Наутро пятого дня состоялся суд. Его приговорили к изгнанию.
И вот он взошел на корабль. Он почти уже отвык от океана и обрадовался ему, как возвратившийся странник обретенному снова дому. Но возвращался он не тем человеком, что уходил. Будь он младенцем, как раньше, он бы послал океану жалобу, плач. Но он изменился и остался тверд и безмолвен, как береговые скалы.


Он научился человеческому горю, человеческим страстям. Теперь он смотрел на волны. «Ни одна волна не отвергает другую, они сливаются вместе», - с горечью думал он. Но заметил вдруг, что ветер изменился. Зная море, он был уверен, что корабль попадет в шторм, и предчувствие рождало в нем радость.


Я знаю тебя. Ты любишь море. Хоть никогда не жил долго рядом с ним. Ты любил смотреть на корабли, мирно стоящие в гавани, и на другие, готовящиеся отплыть. Ты почти не умеешь плавать, и все равно тебя тянет к морю. Ты растворяешься в нем и успокаиваешься, даже среди бурных волн, и знаешь, как можно желать утонуть. Да, ты почти не умеешь плавать, но если бы умел, ты бы плыл в море день и ночь, и еще день и ночь, и еще… Твой юноша-бог это умел. Океан был для него колыбелью. И когда начался шторм, он был бы спокоен, если бы только не возбуждение узнавания, сходное с предчувствием встречи с чем-то знакомым и в то же время новым, с чем-то родным, чего давно ждал, хоть и забыл о нем, и он смотрел вокруг другим, преобразившимся зрением. Что-то проснулось в сердце и желало обрести ответ. Ему были ближе не мятущиеся люди, но волны, грозящие кораблю.

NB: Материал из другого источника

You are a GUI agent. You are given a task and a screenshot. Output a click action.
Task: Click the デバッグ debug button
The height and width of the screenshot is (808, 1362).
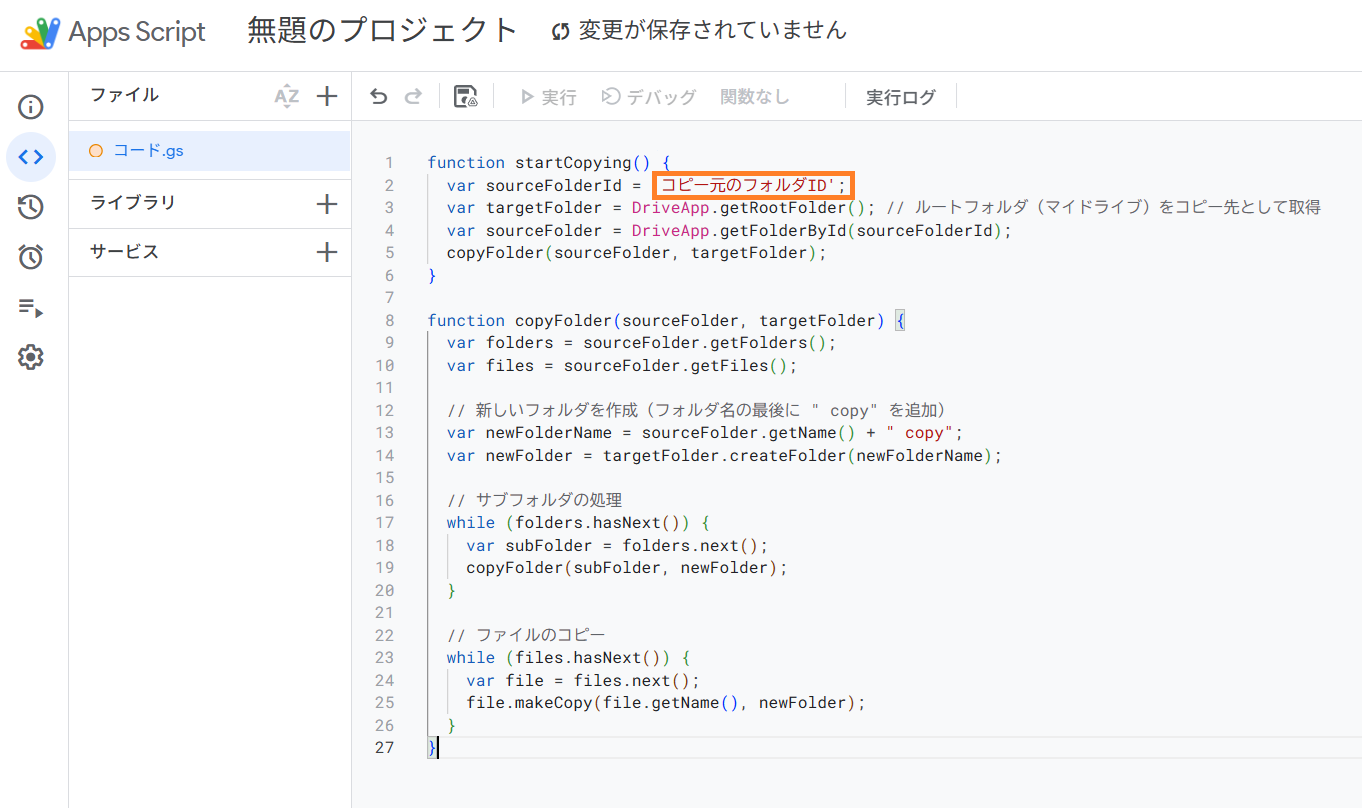[x=649, y=97]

И он не посчитал несправедливым, когда один из людей сказал: «Среди нас есть преступник. Нужно отдать его морю, и мы спасемся». Он бы и сам бросился в море, и потому согласился с людьми. Он не принадлежал людям и не был подвластен им, стихия звала его к себе.
Он остался один на один с океаном. И волны увлеклись им и забыли про человеческий корабль.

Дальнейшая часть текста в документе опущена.